This notebook is inspired to the Stable Baselines3 tutorial available at [https://github.com/araffin/rl-tutorial-jnrr19](https://github.com/araffin/rl-tutorial-jnrr19).


## Introduction

In this notebook, we will learn how to build a customized environment with **Open AI Gym**.

### Links

Open AI Gym Github: [https://github.com/openai/gym](https://github.com/openai/gym)

Open AI Gym Documentation: [https://www.gymlibrary.ml](https://www.gymlibrary.ml)

Stable Baselines 3 Github:[https://github.com/DLR-RM/stable-baselines3](https://github.com/DLR-RM/stable-baselines3)

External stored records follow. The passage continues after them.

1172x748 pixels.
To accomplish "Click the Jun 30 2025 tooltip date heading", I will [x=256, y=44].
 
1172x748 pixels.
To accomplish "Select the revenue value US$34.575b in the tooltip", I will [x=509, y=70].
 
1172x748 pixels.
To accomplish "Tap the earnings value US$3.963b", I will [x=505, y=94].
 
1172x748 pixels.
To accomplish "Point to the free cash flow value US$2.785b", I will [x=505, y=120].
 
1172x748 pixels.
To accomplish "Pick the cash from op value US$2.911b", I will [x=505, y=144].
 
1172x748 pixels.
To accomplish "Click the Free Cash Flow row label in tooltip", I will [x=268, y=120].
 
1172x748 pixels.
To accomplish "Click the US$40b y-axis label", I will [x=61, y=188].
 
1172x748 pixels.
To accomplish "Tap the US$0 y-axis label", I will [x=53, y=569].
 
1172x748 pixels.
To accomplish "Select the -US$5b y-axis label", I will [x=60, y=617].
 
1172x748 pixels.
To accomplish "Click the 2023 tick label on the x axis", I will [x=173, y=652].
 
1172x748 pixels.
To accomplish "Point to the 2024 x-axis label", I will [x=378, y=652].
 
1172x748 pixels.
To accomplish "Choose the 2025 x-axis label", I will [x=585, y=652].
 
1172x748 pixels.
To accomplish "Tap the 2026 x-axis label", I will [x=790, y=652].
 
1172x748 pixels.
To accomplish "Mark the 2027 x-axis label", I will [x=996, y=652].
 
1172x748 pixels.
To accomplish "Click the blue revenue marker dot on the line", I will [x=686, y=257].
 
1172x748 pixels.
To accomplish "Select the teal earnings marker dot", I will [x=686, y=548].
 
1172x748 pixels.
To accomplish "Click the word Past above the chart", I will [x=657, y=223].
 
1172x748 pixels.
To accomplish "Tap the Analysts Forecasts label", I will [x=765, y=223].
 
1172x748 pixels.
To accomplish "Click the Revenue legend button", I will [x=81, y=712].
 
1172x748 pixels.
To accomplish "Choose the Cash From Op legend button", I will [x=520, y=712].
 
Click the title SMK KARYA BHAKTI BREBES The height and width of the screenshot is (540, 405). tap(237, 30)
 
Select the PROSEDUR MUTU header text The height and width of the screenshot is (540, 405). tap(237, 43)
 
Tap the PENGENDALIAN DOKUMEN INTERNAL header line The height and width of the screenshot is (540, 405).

Stable Baseline 3 Documentation: [https://stable-baselines3.readthedocs.io/en/master/](https://stable-baselines3.readthedocs.io/en/master/)

## Install Dependencies and Stable Baselines3 Using Pip

In [None]:
!apt-get install ffmpeg freeglut3-dev xvfb  # For visualization
!pip install stable-baselines3[extra]

In [None]:
import stable_baselines3
stable_baselines3.__version__

## Evaluation

A helper function to evaluate policies.

In [None]:
def evaluate(env, policy, gamma=1., num_episodes=100):
    """
    Evaluate a RL agent
    :param env: (Env object) the Gym environment
    :param policy: (BasePolicy object) the policy in stable_baselines3
    :param gamma: (float) the discount factor
    :param num_episodes: (int) number of episodes to evaluate it
    :return: (float) Mean reward for the last num_episodes
    """
    discounter = 1.
    all_episode_rewards = []
    for i in range(num_episodes): # iterate over the episodes
        episode_rewards = []
        done = False
        obs = env.reset()
        while not done: # iterate over the steps until termination
            action, _ = policy.predict(obs)
            obs, reward, done, info = env.step(action)
            episode_rewards.append(reward * discounter) # compute discounted reward
            discounter *= gamma

        all_episode_rewards.append(sum(episode_rewards))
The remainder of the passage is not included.